Review

The Lego Movie: Videogame

Reviewed on Xbox One.

Overusing an old formula just doesn't work when paired with such an empty story.

William Petrou-Nunn

William Petrou-Nunn

Contributor

on March 18, 2014 at 1:30 PM

Year after year, a new Lego game is released on to the market based on hugely popular stories; Lego Star Wars, Lego Marvel and Lego DC to name just a few. These games are usually great fun with a lot of childish jokes and laugh out loud moments, even if they repeat the same ‘go here, break this and rebuild that’ formula. The Lego Movie: Videogame follows this tried and tested formula, but without an original story-line the game seems to fall short of the pedigree we have come to expect from TT games.

Based on the absolutely hilarious and heart-warming ‘The Lego Movie’, you enter the game as Emmett; an ordinary construction worker who struggles to fit in to society whose life changes when he stumbles across the Piece of Resistance. The rest of the game feels like a carbon copy of the film with all the best parts left out.
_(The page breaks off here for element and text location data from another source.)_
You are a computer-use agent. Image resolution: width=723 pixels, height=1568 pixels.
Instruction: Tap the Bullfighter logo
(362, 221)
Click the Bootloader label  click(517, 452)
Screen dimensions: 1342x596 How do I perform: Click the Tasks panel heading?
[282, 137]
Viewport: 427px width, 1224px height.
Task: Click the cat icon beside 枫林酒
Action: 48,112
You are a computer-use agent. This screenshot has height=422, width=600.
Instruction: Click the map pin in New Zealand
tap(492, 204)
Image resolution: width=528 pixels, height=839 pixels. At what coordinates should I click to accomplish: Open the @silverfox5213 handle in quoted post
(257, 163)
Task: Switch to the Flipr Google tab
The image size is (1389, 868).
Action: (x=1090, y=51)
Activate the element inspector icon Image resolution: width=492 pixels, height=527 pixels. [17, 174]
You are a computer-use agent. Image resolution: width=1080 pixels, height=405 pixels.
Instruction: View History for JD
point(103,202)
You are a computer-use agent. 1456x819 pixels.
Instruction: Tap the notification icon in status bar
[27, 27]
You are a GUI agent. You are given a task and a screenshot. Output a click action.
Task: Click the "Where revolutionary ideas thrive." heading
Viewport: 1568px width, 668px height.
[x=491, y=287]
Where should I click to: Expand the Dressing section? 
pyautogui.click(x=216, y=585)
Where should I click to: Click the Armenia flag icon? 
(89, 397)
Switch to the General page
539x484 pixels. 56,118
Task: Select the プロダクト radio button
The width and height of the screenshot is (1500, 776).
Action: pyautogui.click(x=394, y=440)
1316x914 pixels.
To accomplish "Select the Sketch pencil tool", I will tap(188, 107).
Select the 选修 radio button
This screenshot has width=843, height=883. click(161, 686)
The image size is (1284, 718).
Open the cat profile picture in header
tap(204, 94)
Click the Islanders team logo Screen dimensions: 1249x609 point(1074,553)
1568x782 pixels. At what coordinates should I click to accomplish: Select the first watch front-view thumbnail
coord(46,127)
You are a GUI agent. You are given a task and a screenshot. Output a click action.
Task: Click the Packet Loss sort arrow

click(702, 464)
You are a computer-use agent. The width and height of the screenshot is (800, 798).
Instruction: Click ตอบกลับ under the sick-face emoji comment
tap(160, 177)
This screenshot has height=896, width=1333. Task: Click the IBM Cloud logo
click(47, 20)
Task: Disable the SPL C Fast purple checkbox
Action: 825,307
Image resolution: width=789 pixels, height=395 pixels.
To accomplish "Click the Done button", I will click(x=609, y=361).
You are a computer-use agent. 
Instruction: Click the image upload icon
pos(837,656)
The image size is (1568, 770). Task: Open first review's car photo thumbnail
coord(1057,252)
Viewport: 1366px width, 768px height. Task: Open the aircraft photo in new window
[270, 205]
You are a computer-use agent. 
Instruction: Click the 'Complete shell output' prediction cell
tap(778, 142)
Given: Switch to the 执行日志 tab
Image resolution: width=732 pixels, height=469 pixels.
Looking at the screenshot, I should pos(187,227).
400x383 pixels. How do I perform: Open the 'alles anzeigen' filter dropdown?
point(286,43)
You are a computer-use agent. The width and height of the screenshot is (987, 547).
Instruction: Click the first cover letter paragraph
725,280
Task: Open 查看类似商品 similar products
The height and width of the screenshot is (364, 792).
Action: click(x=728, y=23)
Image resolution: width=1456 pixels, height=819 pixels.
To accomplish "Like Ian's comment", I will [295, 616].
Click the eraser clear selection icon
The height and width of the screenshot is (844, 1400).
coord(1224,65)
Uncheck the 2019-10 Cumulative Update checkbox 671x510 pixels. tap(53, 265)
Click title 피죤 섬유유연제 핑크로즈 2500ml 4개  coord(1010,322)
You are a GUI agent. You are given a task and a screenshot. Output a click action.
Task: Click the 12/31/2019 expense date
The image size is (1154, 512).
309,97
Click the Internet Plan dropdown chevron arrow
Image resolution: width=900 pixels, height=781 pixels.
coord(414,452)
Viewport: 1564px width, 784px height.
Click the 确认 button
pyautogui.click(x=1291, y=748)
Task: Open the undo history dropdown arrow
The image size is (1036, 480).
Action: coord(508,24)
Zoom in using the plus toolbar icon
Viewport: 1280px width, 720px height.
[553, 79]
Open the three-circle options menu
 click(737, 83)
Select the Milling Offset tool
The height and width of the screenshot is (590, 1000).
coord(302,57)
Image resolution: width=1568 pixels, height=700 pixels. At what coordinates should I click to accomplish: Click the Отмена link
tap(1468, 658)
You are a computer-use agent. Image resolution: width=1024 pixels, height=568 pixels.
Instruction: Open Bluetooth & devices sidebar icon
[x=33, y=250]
There is hardly any deviation from the plot and after a while you get tired of experiencing a sub-par version of one of the best films this year. The videogame is one big spoiler for the film and when I got round to watching the film I felt that I had seen it all before but had much less fun playing than watching.

The Film Was Better

The Lego Star Wars games followed the script of the films, but deviated often enough to make it funny and interesting to play; this just doesn’t happen with The Lego Movie Videogame. Whilst there are moments of laughter and fun, these have just been lifted straight from the film and don’t feel as enjoyable as they should. The movie was great because it had heart and it had an emotional plot, but this does not translate over to the game and we are left with an overall dull experience that is not unique enough to warrant the repetitiveness of the Lego games formula.

Each mission gives you a roster of characters each with unique powers to use to pass the level. For example, Emmett has his drill and wrench, female characters like Wyldstyle can jump higher and climb on glowing bricks and Uni-Kitty can destroy and rebuild rainbow objects. This starts off being enjoyable to switch around characters quickly to beat puzzles and complete the mission, but soon becomes laborious as the act of changing character is clunky and, more often than not, I ended up controlling the wrong character and getting frustrated.

Having to solve lots of puzzles to get to the next area in a mission is normally quite fun but gets very repetitive and is made far too easy. Main characters will just tell you exactly what to do or the camera will point to where you need to drill or jump. This is great for my six year old cousins, but for anyone who isn’t a child the game becomes far too easy and far too repetitive to actually be exciting.

There is the fun addition of the construction builds where you have to move the left stick around to find the matching Lego block so that Emmett can build a useful piece of machinery. The faster you do it, the more studs you get to purchase new characters. Unfortunately, the fun of this mini-game is instantly counteracted by the drudgery of computer hacking. With no real challenge you have to move your character around a grid and hack the computer whilst avoiding safeguards. This mini-game is ridiculously boring and has no place in the game.

If you do want to replay missions forĀ  all the collectibles, which can be a real challenge, TT have included a huge roster of different characters to use, from Green Lantern and Superman to Gandalf and Abe Lincoln. To be able to choose who you play as is a real bonus if you have any favourite characters that have appeared in the Lego universe.

Co-op play also improves the game by a significant amount. It is much more fun to smash bricks with friends than alone, the sense of competition and teamwork really works well in game and represents what the movie is about. However, even when you are playing as Superman with your best friend, there is still no challenge and the repetitiveness still appears far too frequently.

The Lego Movie Videogame is a fun game in short bursts, but relies too much on the storyline of its film to actually be a truly fun and unique game. There is little deviation from the film plot, making the game feel stale and lazy very quickly. If you are a huge fan of the Lego games or you have young children this game will suit you well, but it doesn’t live up to the prestige of the actual Lego Movie.